In the heart of downtown, the administration has pushed forward Triangle Park,
a 24-acre parcel with a park and retail, residential and office space
that will connect Pennsylvania Station, the restaurants of the Ironbound
section, and the Prudential Center,
an entertainment arena and home of the New Jersey Devils. The city
conceived the project 10 years ago, but much of the land has remained
weedy lots. Construction is expected to begin next year.
“The progress that has been achieved in the last 90 days has been more than what was done in the last five years,” said Hugh Weber, the president of the Prudential Center and the Devils.

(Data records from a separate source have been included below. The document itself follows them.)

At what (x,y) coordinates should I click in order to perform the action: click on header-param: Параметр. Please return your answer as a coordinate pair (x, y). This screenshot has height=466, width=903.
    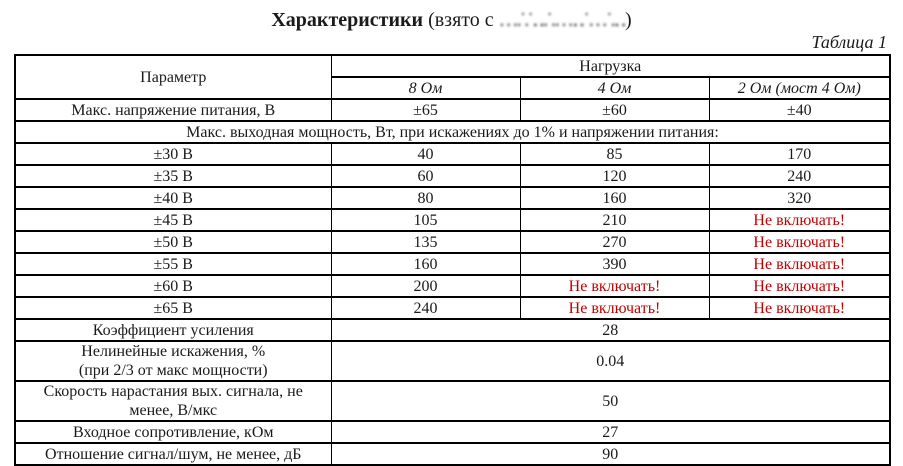
    Looking at the image, I should click on (173, 77).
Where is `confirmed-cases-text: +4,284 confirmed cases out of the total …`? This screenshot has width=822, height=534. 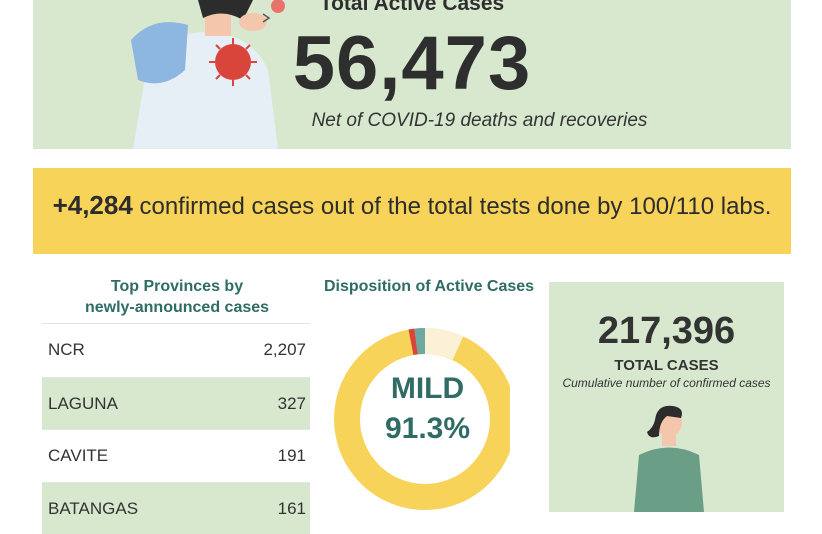
confirmed-cases-text: +4,284 confirmed cases out of the total … is located at coordinates (412, 206).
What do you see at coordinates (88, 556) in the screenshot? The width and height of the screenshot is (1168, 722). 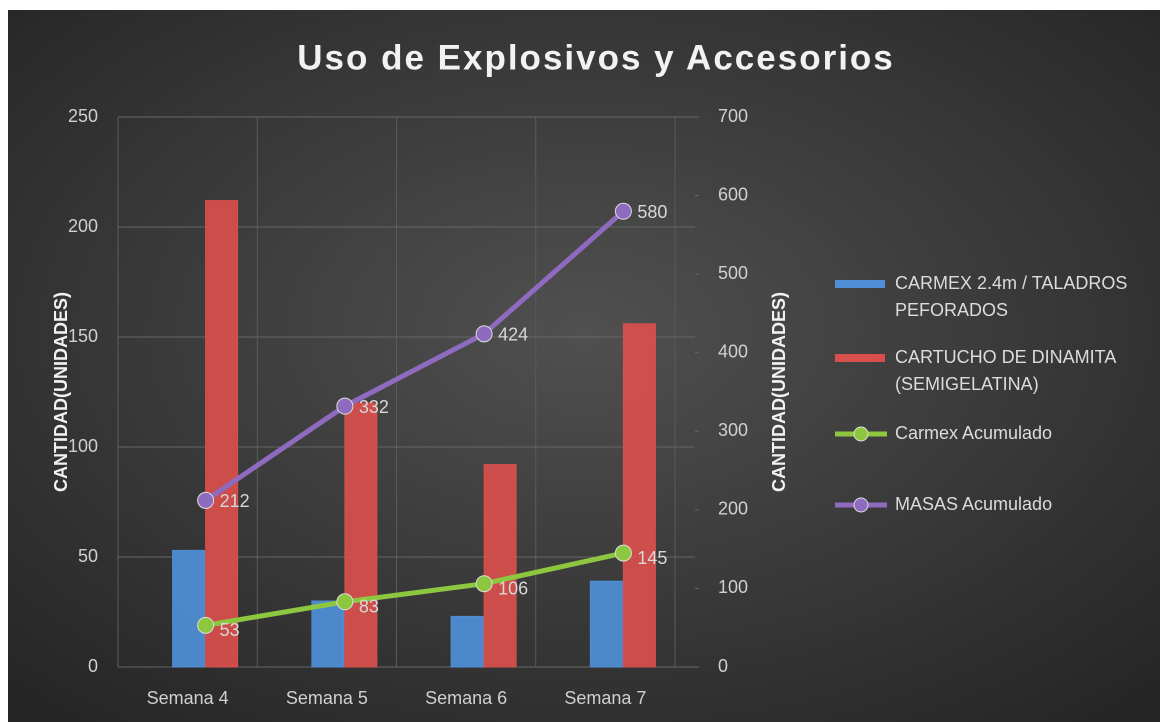 I see `y-tick-label: 50` at bounding box center [88, 556].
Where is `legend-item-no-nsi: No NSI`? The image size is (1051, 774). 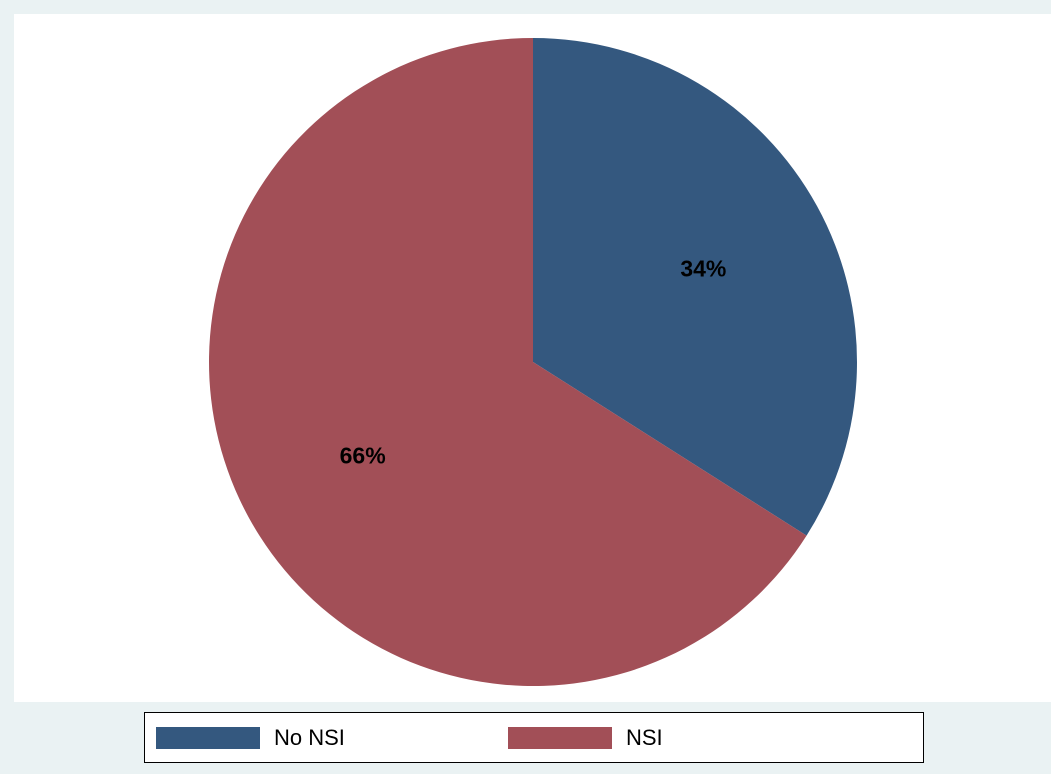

The city has also helped move along the construction of One Theater Square,
a 22-story residential tower that was supposed to be built soon after
the Performing Arts Center was finished in 1997. The project, expected
to complete its financing in October, will be the city’s first new
market-rate housing in five decades.
A
free-standing Starbucks — the city’s only one announced its closing in
2008 — will soon open in the new Prudential complex, as will a Nike
store. A Whole Foods is under construction in the old Hahne &
Company department store space nearby, and Rutgers will occupy 57,000 square feet there with university arts programs, gallery space and a community photo studio.
The
Baraka administration passed an ordinance requiring developers who get
tax abatements and companies with city contracts to hire Newark
residents for 51 percent of their jobs.
This
spring, Mr. Baraka designated two of the most blighted areas in the
South and West Wards of the city “model neighborhoods,” flooding them
with police and code enforcement officers to address problems like poor
lighting and abandoned structures that can foster crime.
He
established nine Centers of Hope with social services and activities in
abandoned community centers, and enlisted downtown institutions, such
as the Devils and the Performing Arts Center, to bring programs to the
neighborhoods. Well before Ferguson, Mo., drew attention to
police-community relations, Mr. Baraka had begun leading groups of
police officials and clergy members to walk and talk with residents in
some of the city’s most crime-ridden neighborhoods.
Mr.
Baraka meets often with his police director. But he has also set up
street teams of residents to help defuse tensions that can escalate into
shootings and death. In one recent case, a young man reported that
someone was threatening to kill him because he owed $250. The team took
money from a hardship fund and gave it to the man making the threat, but
told him that if there was further trouble, he would be arrested.
Todd R. Clear,
the provost and a professor of criminal justice at Rutgers
University-Newark, confessed to having worried about the new mayor
coming in. “Now I’m really engaged, I’m all in,” he said, impressed by
the mayor’s “phenomenal” energy in dealing with crime, his willingness
to enlist help and push the police and residents out of their
traditional postures.
“I
am as encouraged about what’s going on in Newark with public safety as
I’ve ever been, and I’ve been here since 1979,” he said.
“He realizes that he can’t do this out of City Hall,” Mr. Clear said. “This is sort of like making everyone mayor.”